Unsolicited requests for personal or financial data are also a red flag. A real company may ask for your payment information when you make a purchase, but it won’t ask for your Social Security number, bank account details, or copies of your ID out of the blue. If a company contacts you first and immediately asks for sensitive information, be skeptical.
Verify Through Third-Party Sources
For certain types of businesses, you can check licensing and regulatory databases. Financial advisors and brokers are registered with FINRA, and you can search them through FINRA’s BrokerCheck tool. Insurance companies and agents are licensed through state insurance departments. Contractors, doctors, lawyers, and other professionals typically hold state-issued licenses you can verify online. If a company operates in a regulated industry and can’t produce a license number, that’s a problem.

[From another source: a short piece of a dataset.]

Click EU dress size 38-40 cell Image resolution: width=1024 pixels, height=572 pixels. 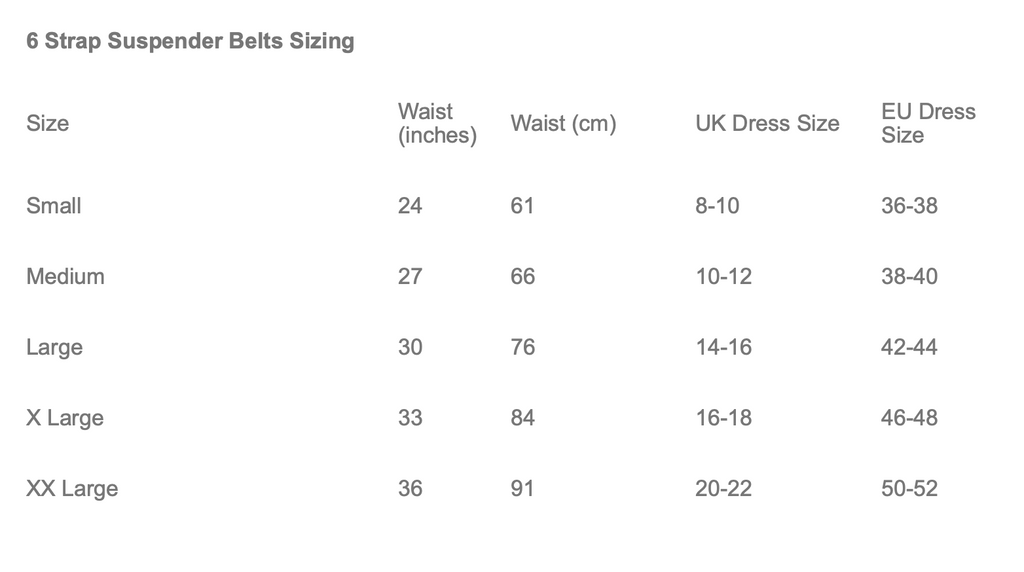(x=909, y=277)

You can also check whether a company has a real physical presence. Search the address on Google Maps or a similar service. If it maps to a vacant lot, a residential home, or a virtual office suite and the company claims to be a large operation, that mismatch is worth investigating further. Some legitimate small businesses do operate from home offices, but a company claiming to be a major manufacturer should have a facility you can verify.
What to Do If Something Feels Off
Trust your instincts when something doesn’t add up. If a deal seems too good to be true, if a company can’t answer basic questions about its operations, or if you’re being rushed into a decision, step back. Run through the checks above before committing any money or sharing personal details.
If you believe you’ve encountered a fraudulent company, report it to the BBB’s Scam Tracker, the Federal Trade Commission at reportfraud.ftc.gov, and your state attorney general’s office. These reports help investigators track patterns and shut down scam operations. If you’ve already sent money, contact your bank or credit card company immediately, as they may be able to reverse the charge or freeze the transaction depending on how you paid.